Getting started at CDOT, High Availability Virtualization Project

I’m very happy to say that I’m starting to work at CDOT – The Centre for Development of Open Technology in a research project.

I’ve been following for more than two years the awesome work that’s being done at CDOT and I’m very excited to get a chance to become part of the team.
I’ll be working with Kieran Sedgwick under the supervision of Andrew Smith

The goal of the project is to research open source alternatives for high availability vitalization tools and in the end combine them all in a simple ready to use package.

So far we’ve just discussed a bit about the project requirements and some tools that we are considering to use, but the project still on its initial stages and we’ll be evaluating which tools fit best the end solution

I’m listing some of tools/technologies that we plan to start researching about and see how they fit in the overall goal of the project.

1. OpenNebula

A short definition of OpenNebula taken from their website: is an open-source project developing the industry standard solution for building and managing virtualized enterprise data centers and IaaS clouds.

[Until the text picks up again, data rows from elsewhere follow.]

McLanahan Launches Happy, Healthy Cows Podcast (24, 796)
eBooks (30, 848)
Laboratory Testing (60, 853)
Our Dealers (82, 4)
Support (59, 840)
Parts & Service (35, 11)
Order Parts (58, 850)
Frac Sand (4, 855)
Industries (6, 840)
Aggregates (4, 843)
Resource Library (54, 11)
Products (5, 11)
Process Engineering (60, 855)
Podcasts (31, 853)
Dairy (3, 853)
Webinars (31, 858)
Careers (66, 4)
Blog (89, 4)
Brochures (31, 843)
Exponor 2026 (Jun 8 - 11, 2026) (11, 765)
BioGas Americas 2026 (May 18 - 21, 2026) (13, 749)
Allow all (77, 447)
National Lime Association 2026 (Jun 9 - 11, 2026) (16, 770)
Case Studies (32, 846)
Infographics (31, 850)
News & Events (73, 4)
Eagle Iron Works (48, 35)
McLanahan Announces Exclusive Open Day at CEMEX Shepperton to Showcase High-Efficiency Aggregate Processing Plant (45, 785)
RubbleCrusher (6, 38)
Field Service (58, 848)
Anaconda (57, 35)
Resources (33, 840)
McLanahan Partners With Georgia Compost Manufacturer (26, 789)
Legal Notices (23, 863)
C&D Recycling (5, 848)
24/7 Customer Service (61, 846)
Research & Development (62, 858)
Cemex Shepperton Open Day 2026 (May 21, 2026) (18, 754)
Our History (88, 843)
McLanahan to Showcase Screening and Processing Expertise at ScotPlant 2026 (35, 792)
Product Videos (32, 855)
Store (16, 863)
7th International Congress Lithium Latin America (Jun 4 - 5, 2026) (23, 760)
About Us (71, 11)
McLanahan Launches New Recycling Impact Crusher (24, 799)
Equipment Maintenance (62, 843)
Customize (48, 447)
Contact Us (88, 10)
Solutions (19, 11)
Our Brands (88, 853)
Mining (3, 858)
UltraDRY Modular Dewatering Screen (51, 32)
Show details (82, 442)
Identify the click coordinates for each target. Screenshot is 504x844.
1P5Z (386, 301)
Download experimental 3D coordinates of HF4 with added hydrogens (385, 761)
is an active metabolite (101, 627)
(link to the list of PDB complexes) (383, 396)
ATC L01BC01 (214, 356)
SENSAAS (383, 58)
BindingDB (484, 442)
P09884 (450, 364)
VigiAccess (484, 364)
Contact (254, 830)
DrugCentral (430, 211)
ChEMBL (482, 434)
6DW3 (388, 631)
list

It looks like OpenNebula aggregates a bunch of different services and provides a all-in-one interface to manage all separate parts of a cloud infrastructure, for example:

  • Virtualization
  • Networking
  • Storage
  • Hosts & Clusters
  • Users & Groups
  • Other Subsystems

More info here
There is also a good book published about OpenNebula

2. Kernel Based Virtual Machine

KVM is the virtualization solution we’ll be using in this project

3. iSCSI – Internet Small Computer System Interface

As wikipedia summarizes:

It is an Internet Protocol (IP)-based storage networking standard for linking data storage facilities

A few interesting points.

  • iSCSI allows the creation of SANs (Storage Area networks)
  • It uses TCP to estabilish a connection so the “initiator” can send SCSI commands to storage devices(targets) on a remote server.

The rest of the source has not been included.